Lesson: one class period

Materials

  • Petri dish
  • Weighing tray
  • Apple
  • Strip of Mg
  • Calcium carbonate
  • Bromothymol blue (BTB)
  • pH strip
  • Litmus paper
  • Water
  • 3-M sulfuric acid
  • Pipet
  • 0.1-M sodium sulfide

Safety

  • Always wear safety goggles when handling chemicals in the lab.
  • When working with acids and bases, if any solution gets on your skin, alert your teacher and thoroughly flush your skin with water immediately.
  • Be especially careful handling the 3-M sulfuric acid.
  • Students should wash their hands thoroughly before leaving the lab.
  • When students complete the lab, instruct them how to clean up their materials and dispose of any chemicals.

Teacher Notes

  • Students could leave the acid rain set up overnight to observe the longer effects of the acid rain.
  • Students could add additional items to the environment to see the effect of acid rain on those items.

For the Student

Lesson

Background

Acid rain is all around you, no matter where you go. You will see the actual effects acid rain has on our planet. You will simulate an environment in a Petri dish to see the effects of acid rain.

Materials

  • Petri dish
  • Weighing tray
  • Apple
  • Strip of Mg
  • Calcium carbonate
  • Bromothymol blue (BTB)
  • pH strip
  • Litmus paper
  • Water
  • 3-M sulfuric acid
  • Pipet
  • 0.1-M sodium sulfide

Procedure

Complete each blank line with the chemical formula of the compound referred to.

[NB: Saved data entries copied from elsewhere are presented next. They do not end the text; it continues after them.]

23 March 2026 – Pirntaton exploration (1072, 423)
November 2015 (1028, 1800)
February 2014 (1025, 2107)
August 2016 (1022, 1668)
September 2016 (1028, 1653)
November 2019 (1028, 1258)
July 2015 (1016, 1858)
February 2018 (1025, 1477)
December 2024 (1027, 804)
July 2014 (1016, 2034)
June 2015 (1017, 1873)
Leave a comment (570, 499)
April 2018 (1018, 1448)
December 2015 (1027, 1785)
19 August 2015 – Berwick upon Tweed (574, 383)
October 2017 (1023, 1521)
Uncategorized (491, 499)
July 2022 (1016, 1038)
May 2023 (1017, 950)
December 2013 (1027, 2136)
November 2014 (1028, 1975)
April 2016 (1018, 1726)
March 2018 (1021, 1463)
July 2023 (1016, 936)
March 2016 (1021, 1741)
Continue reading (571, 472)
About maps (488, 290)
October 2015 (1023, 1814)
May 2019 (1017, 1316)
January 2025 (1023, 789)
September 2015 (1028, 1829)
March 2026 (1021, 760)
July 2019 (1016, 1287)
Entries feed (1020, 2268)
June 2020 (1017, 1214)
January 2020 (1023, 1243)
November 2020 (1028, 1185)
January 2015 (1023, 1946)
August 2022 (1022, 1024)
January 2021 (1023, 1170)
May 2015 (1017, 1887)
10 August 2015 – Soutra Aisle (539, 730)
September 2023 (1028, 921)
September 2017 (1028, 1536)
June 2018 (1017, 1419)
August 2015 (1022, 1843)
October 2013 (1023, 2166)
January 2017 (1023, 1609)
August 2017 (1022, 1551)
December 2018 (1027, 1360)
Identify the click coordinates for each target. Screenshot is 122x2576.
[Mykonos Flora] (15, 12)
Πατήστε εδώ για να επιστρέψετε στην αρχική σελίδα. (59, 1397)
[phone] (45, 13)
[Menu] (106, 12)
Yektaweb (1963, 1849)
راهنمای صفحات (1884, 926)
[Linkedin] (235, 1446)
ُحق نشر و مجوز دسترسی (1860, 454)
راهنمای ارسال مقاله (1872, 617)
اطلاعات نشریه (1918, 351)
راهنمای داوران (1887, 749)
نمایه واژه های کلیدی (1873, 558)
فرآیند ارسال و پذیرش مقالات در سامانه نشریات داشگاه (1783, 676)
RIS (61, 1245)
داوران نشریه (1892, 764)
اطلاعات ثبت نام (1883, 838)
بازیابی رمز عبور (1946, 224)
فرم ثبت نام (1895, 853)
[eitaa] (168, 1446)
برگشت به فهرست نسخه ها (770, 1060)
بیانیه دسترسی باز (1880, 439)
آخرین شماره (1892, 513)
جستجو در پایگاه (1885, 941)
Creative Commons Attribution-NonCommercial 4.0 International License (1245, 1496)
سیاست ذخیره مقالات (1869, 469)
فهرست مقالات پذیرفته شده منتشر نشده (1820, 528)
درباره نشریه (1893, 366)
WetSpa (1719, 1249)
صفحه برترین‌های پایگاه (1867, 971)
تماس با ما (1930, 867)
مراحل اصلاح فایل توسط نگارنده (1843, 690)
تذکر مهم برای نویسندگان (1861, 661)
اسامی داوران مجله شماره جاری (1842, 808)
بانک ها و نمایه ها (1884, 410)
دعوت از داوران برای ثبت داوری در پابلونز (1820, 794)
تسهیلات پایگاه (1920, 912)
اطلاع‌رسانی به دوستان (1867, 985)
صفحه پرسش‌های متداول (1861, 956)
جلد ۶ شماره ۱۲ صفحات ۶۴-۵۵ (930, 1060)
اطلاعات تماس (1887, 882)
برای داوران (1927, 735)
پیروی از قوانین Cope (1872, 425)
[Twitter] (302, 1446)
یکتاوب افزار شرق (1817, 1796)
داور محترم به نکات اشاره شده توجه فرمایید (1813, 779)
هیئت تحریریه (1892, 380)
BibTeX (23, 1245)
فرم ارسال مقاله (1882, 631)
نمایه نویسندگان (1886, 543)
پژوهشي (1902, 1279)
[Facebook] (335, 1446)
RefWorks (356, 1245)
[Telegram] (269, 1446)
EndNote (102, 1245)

  1. Find a lab bench with a clean Petri dish. Make sure it is dry.
  2. Place a weighing tray in the Petri dish. This is where you will make acid rain.
  3. Cut a small piece of apple and place it in the dish.
  4. Obtain a piece of polished magnesium and a green leaf. Place them in the dish.
  5. Obtain a piece of calcium carbonate _____________. Place it in the dish. Drop a few drops of BTB on it. Make sure the calcium carbonate is in a puddle of BTB if the indicator beads off the rock.
  6. Obtain a piece of pH paper and litmus paper (you may tear off smaller pieces from a whole strip). Place them in the dish. Add one drop of water to each of these papers.
  7. Record your initial observations of each specimen in the Petri dish. Make sure to record the color of the BTB on the rock and the approximate pH indicated by the pH strip.
  8. Time to make acid rain: in the weighing boat add five drops of 3-M sulfuric acid ____________ and 10 drops of 0.1-M sodium sulfide ____________. Place the top on the Petri dish and answer discussion questions (you can do 1-4 without any results). About 5 minutes before class is over, check your dish for more observations.

Discussion

  1. 1Make sure you have filled in the blanks in the procedure with the chemical formulas of each of the chemicals.
  2. If sodium hydroxide were added to the sulfuric acid solution, how much sodium hydroxide would it take to reach the equivalence point? Assume you start with 100 mL of 3-M sulfuric acid, and your sodium hydroxide solution is 2.5 M.
  3. How was the 0.1-M sodium sulfide solution prepared? It was a 100 mL sample.
  4. What kind of acid rain did you make? (Hint: there are two sources of it—one is an acid anhydride reaction...)
  5. What happened to the pH paper and the litmus paper? Is this what you expected to happen? Explain.
  6. Where do you find calcium carbonate in your environment? If your sample was left to sit longer in your dish, what do you think would eventually happen? Why?
  7. What happened to the magnesium? Is this what you expected to happen? Explain.
  8. What happened to the leaf? Is this what you expected to happen? Explain.
  9. What happened to the apple? Is this what you expected to happen? Explain.

Conclusion

What did you learn from this lab?